» Written request: Rewrite the records beginning at the line containing "1000x566 pixels." and stopping after the line containing "Looking at the screenshot, I should (468, 18).", replacing "Screen dimensions:" with "Screen size:" and leaving everything else unchanged.

--------------------------------

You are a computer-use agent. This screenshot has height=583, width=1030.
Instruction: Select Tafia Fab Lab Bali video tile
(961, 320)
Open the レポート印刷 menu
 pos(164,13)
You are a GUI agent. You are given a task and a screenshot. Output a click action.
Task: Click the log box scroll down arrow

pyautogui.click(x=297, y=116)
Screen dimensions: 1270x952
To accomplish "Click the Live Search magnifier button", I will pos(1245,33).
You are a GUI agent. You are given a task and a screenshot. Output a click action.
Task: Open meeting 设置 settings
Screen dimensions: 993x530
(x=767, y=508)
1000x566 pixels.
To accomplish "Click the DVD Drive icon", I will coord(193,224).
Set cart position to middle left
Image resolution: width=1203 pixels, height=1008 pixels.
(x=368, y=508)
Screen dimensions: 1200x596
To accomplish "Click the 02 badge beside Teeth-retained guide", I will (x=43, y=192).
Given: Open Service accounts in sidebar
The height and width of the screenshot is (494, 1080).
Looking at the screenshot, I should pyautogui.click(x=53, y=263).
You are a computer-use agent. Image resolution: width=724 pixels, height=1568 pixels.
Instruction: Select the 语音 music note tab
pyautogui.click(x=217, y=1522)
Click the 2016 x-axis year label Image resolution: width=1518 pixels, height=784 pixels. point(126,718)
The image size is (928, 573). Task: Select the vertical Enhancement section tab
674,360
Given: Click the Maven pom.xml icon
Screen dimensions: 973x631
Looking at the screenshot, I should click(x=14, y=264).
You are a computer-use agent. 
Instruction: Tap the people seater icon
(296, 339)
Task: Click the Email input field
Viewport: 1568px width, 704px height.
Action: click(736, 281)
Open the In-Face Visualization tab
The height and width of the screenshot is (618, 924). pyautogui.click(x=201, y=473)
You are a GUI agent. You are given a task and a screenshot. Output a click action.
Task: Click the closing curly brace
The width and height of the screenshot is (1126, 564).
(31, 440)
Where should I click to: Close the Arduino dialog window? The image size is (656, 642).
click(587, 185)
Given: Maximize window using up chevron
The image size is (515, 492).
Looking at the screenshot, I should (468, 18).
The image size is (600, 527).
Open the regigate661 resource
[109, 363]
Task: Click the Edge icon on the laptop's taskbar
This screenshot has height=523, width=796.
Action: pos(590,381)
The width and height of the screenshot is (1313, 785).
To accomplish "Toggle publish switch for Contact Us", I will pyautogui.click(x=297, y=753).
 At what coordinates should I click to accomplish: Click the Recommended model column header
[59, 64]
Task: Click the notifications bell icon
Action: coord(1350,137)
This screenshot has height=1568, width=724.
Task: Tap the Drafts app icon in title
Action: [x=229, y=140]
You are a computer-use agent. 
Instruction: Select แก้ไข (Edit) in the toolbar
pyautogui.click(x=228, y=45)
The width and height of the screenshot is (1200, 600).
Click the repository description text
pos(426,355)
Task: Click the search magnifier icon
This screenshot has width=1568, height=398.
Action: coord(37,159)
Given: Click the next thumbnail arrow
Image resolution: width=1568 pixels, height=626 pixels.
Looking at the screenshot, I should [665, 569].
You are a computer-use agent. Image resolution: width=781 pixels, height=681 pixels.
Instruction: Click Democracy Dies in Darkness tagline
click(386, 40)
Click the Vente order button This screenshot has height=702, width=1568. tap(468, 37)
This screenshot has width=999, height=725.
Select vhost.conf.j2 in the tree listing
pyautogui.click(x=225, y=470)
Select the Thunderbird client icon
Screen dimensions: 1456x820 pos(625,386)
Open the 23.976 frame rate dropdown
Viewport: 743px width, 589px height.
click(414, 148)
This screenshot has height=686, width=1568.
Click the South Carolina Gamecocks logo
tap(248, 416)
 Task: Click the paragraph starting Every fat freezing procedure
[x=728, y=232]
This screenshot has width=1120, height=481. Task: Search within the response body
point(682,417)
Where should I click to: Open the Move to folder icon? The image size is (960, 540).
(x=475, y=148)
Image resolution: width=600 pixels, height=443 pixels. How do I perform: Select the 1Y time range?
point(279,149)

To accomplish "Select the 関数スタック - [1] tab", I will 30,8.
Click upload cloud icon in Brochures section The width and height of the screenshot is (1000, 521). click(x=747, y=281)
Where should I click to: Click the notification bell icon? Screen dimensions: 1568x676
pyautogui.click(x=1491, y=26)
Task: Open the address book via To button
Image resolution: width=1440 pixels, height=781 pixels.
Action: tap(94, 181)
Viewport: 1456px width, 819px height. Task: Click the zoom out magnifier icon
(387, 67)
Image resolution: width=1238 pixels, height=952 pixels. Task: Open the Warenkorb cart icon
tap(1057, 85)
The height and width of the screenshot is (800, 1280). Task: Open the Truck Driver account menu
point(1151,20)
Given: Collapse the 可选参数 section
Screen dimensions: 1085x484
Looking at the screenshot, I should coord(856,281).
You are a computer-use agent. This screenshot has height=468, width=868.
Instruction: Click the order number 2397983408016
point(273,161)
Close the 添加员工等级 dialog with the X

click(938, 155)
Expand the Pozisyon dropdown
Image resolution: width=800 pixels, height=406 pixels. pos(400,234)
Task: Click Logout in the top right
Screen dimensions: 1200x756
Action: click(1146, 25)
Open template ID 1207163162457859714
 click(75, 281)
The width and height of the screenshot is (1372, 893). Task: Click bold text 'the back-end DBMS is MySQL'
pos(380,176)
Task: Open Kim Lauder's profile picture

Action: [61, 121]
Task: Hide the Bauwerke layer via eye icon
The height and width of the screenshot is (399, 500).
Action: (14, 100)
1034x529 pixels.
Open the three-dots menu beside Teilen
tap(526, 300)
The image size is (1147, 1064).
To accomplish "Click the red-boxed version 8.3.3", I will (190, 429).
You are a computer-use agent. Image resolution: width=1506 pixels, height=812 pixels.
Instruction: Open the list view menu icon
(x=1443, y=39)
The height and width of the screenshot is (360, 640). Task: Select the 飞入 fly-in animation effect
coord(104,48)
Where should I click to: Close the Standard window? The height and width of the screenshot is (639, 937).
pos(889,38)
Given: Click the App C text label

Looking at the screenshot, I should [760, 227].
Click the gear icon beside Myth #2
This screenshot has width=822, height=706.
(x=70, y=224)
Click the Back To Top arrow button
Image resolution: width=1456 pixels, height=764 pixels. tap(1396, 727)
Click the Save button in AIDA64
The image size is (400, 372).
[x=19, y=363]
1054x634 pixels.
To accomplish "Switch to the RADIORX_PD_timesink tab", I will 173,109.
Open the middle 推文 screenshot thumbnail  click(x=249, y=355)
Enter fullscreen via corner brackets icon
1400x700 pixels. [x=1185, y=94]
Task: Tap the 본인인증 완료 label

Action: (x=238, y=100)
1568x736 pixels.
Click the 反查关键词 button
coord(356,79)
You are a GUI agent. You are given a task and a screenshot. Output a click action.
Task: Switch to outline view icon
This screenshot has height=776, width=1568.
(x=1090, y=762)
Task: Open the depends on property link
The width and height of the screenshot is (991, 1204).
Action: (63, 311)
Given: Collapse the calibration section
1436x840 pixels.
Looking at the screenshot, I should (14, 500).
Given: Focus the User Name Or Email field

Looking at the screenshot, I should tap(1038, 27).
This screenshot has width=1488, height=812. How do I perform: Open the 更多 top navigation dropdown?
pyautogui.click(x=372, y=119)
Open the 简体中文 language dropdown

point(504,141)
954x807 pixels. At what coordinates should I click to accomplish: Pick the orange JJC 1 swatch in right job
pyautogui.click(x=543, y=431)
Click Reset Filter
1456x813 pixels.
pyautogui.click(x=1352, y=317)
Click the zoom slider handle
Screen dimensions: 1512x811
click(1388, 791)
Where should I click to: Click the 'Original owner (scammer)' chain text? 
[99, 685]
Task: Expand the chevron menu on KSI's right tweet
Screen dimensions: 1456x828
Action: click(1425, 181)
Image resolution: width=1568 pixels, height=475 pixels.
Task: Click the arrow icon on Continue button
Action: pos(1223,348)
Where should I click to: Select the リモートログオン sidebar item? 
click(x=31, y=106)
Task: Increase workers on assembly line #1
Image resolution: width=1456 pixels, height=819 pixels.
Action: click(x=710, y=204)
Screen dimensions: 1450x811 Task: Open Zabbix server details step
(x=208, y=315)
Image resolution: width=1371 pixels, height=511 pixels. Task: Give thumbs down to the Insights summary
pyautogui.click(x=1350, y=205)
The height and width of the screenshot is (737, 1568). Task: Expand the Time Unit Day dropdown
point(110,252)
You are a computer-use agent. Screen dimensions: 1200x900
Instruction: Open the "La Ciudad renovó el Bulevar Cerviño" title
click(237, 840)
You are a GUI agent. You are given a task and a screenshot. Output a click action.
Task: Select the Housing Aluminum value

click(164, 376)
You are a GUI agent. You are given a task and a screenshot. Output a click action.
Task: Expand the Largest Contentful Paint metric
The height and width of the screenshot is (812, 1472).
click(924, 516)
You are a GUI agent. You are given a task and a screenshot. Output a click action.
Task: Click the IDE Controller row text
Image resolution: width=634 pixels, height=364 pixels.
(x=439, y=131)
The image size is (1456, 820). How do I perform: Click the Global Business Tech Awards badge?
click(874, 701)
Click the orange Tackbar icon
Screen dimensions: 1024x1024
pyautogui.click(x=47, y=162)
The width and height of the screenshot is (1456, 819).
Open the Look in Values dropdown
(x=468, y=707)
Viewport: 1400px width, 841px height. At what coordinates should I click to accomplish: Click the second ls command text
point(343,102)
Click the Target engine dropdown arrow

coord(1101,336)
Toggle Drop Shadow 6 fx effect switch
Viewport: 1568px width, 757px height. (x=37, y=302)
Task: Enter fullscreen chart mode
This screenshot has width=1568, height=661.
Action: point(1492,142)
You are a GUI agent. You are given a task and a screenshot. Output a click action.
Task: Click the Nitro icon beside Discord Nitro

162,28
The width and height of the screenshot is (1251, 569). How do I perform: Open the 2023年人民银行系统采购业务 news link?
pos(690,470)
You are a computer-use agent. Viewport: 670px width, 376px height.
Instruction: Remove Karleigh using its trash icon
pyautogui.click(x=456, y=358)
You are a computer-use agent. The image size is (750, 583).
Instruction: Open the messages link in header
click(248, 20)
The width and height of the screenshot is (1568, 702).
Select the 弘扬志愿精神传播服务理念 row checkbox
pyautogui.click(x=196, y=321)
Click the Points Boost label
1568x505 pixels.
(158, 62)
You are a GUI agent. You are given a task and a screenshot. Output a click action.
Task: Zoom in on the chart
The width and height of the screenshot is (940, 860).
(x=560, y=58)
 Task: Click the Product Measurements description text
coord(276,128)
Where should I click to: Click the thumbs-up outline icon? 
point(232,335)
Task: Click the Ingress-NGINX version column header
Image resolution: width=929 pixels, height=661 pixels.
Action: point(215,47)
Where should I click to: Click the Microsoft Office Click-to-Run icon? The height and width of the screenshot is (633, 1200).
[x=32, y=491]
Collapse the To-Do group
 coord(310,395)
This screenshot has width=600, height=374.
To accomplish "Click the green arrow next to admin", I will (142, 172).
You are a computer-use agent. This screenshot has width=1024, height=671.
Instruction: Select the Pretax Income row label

--------------------------------

» Result for this exercise:
1000x566 pixels.
To accomplish "Click the DVD Drive icon", I will coord(193,224).
Set cart position to middle left
Image resolution: width=1203 pixels, height=1008 pixels.
(x=368, y=508)
Screen size: 1200x596
To accomplish "Click the 02 badge beside Teeth-retained guide", I will (x=43, y=192).
Given: Open Service accounts in sidebar
The height and width of the screenshot is (494, 1080).
Looking at the screenshot, I should pyautogui.click(x=53, y=263).
You are a computer-use agent. Image resolution: width=724 pixels, height=1568 pixels.
Instruction: Select the 语音 music note tab
pyautogui.click(x=217, y=1522)
Click the 2016 x-axis year label Image resolution: width=1518 pixels, height=784 pixels. point(126,718)
The image size is (928, 573). Task: Select the vertical Enhancement section tab
674,360
Given: Click the Maven pom.xml icon
Screen size: 973x631
Looking at the screenshot, I should click(x=14, y=264).
You are a computer-use agent. 
Instruction: Tap the people seater icon
(296, 339)
Task: Click the Email input field
Viewport: 1568px width, 704px height.
Action: click(736, 281)
Open the In-Face Visualization tab
The height and width of the screenshot is (618, 924). pyautogui.click(x=201, y=473)
You are a GUI agent. You are given a task and a screenshot. Output a click action.
Task: Click the closing curly brace
The width and height of the screenshot is (1126, 564).
(31, 440)
Where should I click to: Close the Arduino dialog window? The image size is (656, 642).
click(587, 185)
Given: Maximize window using up chevron
The image size is (515, 492).
Looking at the screenshot, I should (468, 18).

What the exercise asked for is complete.